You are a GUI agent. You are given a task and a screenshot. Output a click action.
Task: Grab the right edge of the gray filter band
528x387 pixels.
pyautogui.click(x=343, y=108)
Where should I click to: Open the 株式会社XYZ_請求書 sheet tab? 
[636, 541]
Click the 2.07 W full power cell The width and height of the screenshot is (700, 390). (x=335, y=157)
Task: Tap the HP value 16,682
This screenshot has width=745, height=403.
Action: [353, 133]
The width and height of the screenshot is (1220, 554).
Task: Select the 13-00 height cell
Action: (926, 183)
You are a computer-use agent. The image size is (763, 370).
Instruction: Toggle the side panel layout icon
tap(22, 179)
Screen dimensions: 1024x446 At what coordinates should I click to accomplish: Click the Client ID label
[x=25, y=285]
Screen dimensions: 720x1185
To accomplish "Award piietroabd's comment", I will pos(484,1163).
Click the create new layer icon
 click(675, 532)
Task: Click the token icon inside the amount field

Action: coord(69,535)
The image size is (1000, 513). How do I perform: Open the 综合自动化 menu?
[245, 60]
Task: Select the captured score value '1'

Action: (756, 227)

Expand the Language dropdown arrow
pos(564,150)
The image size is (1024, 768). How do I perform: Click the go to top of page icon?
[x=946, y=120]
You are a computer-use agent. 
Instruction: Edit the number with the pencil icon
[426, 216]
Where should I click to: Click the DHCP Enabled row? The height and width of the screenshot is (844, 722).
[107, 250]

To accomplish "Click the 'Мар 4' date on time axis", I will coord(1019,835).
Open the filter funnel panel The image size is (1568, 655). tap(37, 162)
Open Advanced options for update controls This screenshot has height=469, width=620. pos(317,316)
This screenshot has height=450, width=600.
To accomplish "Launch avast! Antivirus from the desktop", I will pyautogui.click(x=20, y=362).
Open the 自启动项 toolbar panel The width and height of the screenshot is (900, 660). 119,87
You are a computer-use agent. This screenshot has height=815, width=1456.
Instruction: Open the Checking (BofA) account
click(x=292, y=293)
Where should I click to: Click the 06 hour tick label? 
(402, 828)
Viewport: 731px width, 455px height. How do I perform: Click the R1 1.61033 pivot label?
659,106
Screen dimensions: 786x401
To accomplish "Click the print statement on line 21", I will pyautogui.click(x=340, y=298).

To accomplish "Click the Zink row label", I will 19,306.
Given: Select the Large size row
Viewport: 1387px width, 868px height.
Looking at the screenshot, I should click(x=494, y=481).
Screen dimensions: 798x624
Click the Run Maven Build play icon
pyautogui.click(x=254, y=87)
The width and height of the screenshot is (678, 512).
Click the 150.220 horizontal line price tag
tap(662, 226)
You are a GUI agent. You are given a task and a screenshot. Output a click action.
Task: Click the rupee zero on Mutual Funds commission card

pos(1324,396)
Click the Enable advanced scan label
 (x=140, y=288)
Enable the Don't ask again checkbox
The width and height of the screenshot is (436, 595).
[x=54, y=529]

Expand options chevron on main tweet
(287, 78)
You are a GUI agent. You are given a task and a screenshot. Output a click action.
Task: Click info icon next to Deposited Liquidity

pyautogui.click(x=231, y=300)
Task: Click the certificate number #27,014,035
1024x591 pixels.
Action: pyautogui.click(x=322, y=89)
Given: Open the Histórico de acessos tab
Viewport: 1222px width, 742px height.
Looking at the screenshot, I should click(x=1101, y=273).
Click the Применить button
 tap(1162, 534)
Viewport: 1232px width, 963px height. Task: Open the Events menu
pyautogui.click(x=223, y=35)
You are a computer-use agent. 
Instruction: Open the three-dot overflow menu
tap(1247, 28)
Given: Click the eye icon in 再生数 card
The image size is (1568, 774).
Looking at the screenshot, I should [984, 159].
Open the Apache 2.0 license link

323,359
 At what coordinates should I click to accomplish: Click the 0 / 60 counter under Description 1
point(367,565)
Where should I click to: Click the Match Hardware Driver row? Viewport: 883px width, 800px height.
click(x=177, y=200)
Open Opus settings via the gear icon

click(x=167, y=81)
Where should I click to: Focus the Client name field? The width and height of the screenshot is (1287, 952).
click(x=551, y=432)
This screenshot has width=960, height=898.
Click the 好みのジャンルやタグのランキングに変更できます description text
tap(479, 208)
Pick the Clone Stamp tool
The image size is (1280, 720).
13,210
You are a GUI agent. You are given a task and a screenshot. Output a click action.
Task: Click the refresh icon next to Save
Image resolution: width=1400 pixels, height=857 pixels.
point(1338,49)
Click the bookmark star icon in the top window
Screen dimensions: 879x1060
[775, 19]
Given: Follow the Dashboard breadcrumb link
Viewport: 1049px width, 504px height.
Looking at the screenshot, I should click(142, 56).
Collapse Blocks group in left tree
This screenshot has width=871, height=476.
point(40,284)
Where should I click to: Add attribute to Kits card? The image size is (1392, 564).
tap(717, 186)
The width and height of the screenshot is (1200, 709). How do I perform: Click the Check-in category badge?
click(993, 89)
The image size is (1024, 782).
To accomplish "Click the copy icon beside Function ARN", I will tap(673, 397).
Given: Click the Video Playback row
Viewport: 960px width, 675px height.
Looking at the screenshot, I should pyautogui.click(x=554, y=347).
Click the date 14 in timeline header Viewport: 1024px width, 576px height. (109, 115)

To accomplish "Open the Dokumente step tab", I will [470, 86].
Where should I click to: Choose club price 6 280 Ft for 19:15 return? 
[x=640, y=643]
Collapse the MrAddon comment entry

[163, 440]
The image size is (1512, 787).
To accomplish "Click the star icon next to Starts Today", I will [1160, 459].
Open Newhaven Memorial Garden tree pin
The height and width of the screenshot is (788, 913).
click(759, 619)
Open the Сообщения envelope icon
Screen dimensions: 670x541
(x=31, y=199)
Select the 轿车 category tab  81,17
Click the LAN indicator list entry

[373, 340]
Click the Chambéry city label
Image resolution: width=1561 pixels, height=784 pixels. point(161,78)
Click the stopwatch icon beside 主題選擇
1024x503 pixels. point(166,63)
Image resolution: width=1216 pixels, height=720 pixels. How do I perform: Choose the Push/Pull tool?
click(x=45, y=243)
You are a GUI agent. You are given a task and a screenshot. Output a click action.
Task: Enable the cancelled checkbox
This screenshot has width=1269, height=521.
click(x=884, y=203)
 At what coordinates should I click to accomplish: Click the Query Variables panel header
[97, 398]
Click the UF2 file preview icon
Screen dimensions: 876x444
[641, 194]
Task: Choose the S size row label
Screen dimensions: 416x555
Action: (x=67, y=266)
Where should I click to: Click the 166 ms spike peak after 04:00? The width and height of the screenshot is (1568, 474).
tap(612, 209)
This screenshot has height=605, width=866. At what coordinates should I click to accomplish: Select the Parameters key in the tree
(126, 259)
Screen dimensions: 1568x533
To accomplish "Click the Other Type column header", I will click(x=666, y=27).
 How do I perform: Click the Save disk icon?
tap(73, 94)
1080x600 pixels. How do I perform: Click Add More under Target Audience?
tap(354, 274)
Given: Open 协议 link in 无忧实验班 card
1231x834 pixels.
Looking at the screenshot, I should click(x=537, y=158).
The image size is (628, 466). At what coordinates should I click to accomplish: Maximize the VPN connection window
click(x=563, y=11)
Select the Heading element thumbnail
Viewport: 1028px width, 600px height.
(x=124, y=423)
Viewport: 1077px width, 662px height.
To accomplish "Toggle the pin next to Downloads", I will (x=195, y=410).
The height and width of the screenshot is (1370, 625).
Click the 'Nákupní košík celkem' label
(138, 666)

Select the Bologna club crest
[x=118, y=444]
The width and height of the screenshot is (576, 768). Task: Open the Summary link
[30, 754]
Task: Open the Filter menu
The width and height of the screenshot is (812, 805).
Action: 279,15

Activity - Filter the entries above down to the lines that contain "computer".

Task output -
You are a computer-use agent. The image size is (763, 370).
You are a computer-use agent. 
You are a computer-use agent. This screenshot has height=815, width=1456.
You are a computer-use agent. 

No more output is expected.